The convention is to place the differential after the integral sign and do the inner integral(s) first, e.g.
$$I=\int dx\int dy \int f(x,y,z)dz.$$ You do the $z$ integral first pretending that $x$ and $y$ are constant to get a function of $x$ and $y$ and so on. You cannot go wrong if you do the integrals consecutively. If the limits of integration are independent of the integration variables, they can be done separately if you know what you are doing. The web has many videos of how to do multiple integrals.

 

[vanhees71]

You don't really need tensors if you have never seen them to understand this. In Cartesian coordinates, an element of mass is $dm=\rho dV=\rho dx~dy~dz$. Its contribution to the moment of inertia would be $dI=dm(x^2+y^2+z^2)=\rho(x^2+y^2+z^2)dx~dy~dz$. The total moment of inertia is the sum, actually integral, of all such contributions. Since there is mass in all three directions, you need to do three additions, one per direction. Similarly for other coordinates but Cartesian is the easiest to visualize because all three directions are equivalent. Of course the moment of inertia does not depend on the choice of coordinate axes that one uses to do the integrals in.

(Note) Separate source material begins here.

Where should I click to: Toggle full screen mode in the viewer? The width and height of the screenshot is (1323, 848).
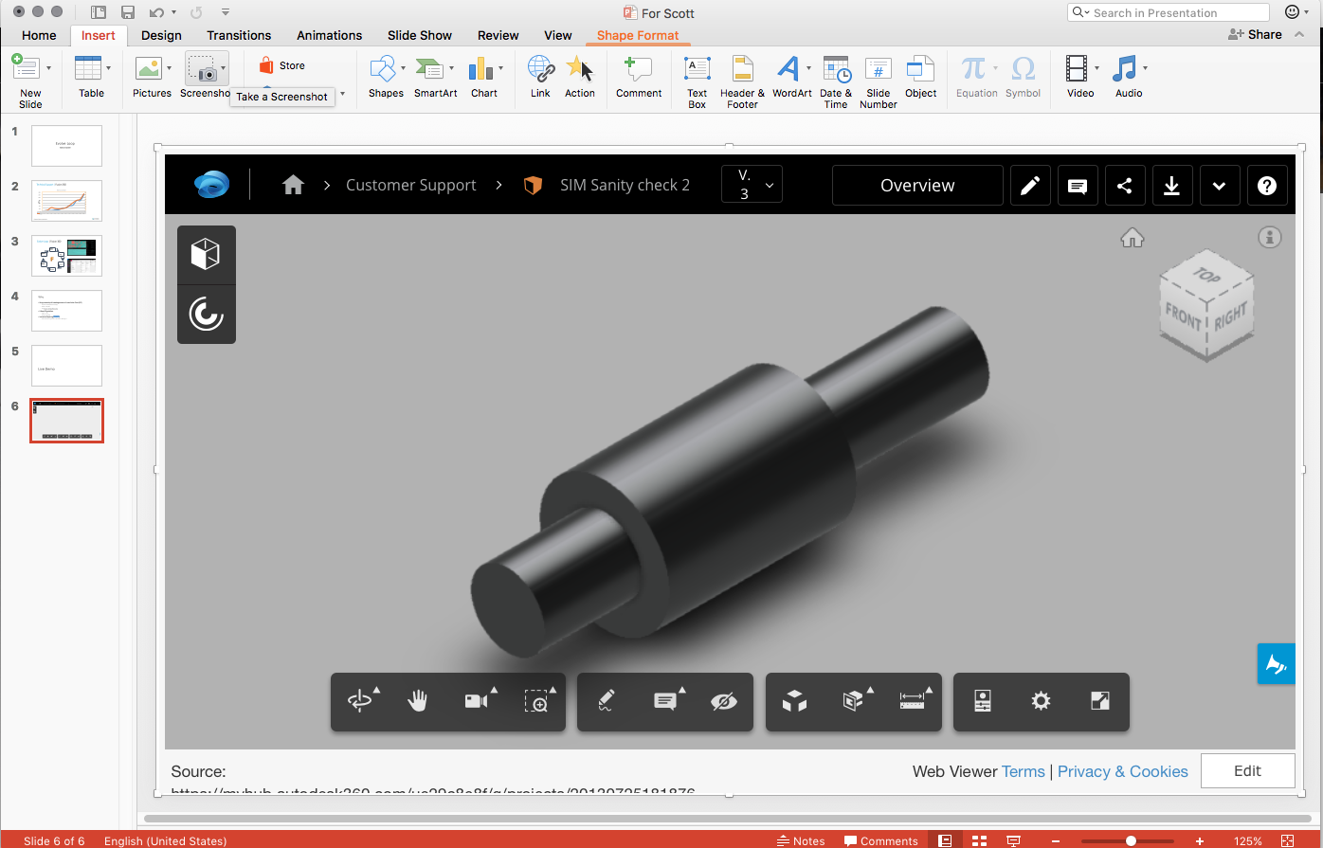[1099, 701]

A moment of inertia is NOT defined in the way indicated above. To define it you need a rigid body and a fixed axis of rotation. Choosing a Cartesian body-fixed basis with its 3-direction in direction of the axis, the corresponding moment of inertia is defined by
$$I=\int_V \mathrm{d}^3 r \rho(\vec{x}) (\vec{x}_1^2+\vec{x}_2^2),$$
i.e., it's the mass-density weighted integral over the perpendicular distance squared of each point of the body from the axis and not the distance to the origin of the body-fixed frame squared!

 

[kuruman]

A moment of inertia is NOT defined in the way indicated above. To define it you need a rigid body and a fixed axis of rotation. Choosing a Cartesian body-fixed basis with its 3-direction in direction of the axis, the corresponding moment of inertia is defined by
$$I=\int_V \mathrm{d}^3 r \rho(\vec{x}) (\vec{x}_1^2+\vec{x}_2^2),$$
i.e., it's the mass-density weighted integral over the perpendicular distance squared of each point of the body from the axis and not the distance to the origin of the body-fixed frame squared!

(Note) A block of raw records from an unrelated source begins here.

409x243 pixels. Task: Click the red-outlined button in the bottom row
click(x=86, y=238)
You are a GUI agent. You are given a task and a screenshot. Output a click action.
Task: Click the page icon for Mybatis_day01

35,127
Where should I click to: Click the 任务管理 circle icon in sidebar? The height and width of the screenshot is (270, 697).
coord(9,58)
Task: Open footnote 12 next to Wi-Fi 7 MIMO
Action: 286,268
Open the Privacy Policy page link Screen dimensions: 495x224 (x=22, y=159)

You are, of course, correct. I was intent on explaining multiple integrals and cut one corner too many by showing only $dI$ and not showing how the integral for the moment of inertia about an axis is assembled. I edited the post to atone for my omission.

 

[cwill53]

A moment of inertia is NOT defined in the way indicated above. To define it you need a rigid body and a fixed axis of rotation. Choosing a Cartesian body-fixed basis with its 3-direction in direction of the axis, the corresponding moment of inertia is defined by
$$I=\int_V \mathrm{d}^3 r \rho(\vec{x}) (\vec{x}_1^2+\vec{x}_2^2),$$
i.e., it's the mass-density weighted integral over the perpendicular distance squared of each point of the body from the axis and not the distance to the origin of the body-fixed frame squared!

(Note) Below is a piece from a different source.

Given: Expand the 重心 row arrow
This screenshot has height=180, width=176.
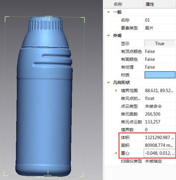Looking at the screenshot, I should (116, 153).
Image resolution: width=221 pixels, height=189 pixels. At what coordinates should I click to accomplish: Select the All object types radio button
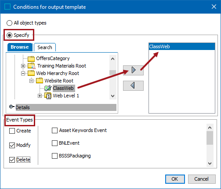9,23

I'm sorry, but I do not follow. Could you break it down further?

 

[kuruman]

I'm sorry, but I do not follow. Could you break it down further?

Look at my edited post #2. It might shed some light.

 

[cwill53]

Look at my edited post #2. It might shed some light.

I think my issue lies in the fact that I I haven't studied multivariate calculus yet. I've only dealt with single variable so far.

 

[kuruman]

I think my issue lies in the fact that I I haven't studied multivariate calculus yet. I've only dealt with single variable so far.

Once you study it, you will realize that it is a generalization of a single variable. So be patient and take a course in multvariate calculus at your earliest opportunity. It will come together in the end.